__TASK PROMPT__.
From the records below, copy out exactly the lines from the one containing "Open the 应用 apps panel" to the one containing "Given: Toggle the", both included. Add nothing else.

__EXCERPTED RECORDS__.
Content starts

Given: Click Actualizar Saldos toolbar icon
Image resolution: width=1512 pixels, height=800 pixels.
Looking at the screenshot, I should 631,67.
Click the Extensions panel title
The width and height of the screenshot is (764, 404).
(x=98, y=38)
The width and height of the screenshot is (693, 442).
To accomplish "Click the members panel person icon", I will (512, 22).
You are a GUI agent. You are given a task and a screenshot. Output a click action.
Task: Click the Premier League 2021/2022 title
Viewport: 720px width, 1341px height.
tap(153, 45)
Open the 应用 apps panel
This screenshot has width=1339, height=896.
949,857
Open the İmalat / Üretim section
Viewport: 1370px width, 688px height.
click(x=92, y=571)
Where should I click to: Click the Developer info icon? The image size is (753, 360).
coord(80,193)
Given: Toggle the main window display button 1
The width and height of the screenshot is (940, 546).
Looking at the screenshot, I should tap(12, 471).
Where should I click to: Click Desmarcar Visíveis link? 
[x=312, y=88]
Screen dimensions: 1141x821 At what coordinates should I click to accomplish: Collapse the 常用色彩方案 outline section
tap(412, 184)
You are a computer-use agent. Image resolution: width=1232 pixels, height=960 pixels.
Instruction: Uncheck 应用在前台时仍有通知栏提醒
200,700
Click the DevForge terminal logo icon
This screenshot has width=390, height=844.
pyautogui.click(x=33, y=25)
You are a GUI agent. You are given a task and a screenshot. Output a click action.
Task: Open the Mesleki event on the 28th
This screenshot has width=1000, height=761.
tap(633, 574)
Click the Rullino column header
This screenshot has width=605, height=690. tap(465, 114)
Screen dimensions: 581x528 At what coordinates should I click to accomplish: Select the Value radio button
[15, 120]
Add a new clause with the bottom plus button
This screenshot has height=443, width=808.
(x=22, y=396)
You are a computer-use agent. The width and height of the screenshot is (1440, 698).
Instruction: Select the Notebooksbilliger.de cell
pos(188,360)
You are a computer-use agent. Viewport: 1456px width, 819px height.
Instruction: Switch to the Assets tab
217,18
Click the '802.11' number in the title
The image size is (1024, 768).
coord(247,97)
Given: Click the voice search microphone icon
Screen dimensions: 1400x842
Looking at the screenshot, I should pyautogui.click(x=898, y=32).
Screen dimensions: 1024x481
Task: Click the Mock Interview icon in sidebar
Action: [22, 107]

Content ends

__RESULT FOR THIS TASK__.
Open the 应用 apps panel
This screenshot has width=1339, height=896.
949,857
Open the İmalat / Üretim section
Viewport: 1370px width, 688px height.
click(x=92, y=571)
Where should I click to: Click the Developer info icon? The image size is (753, 360).
coord(80,193)
Given: Toggle the main window display button 1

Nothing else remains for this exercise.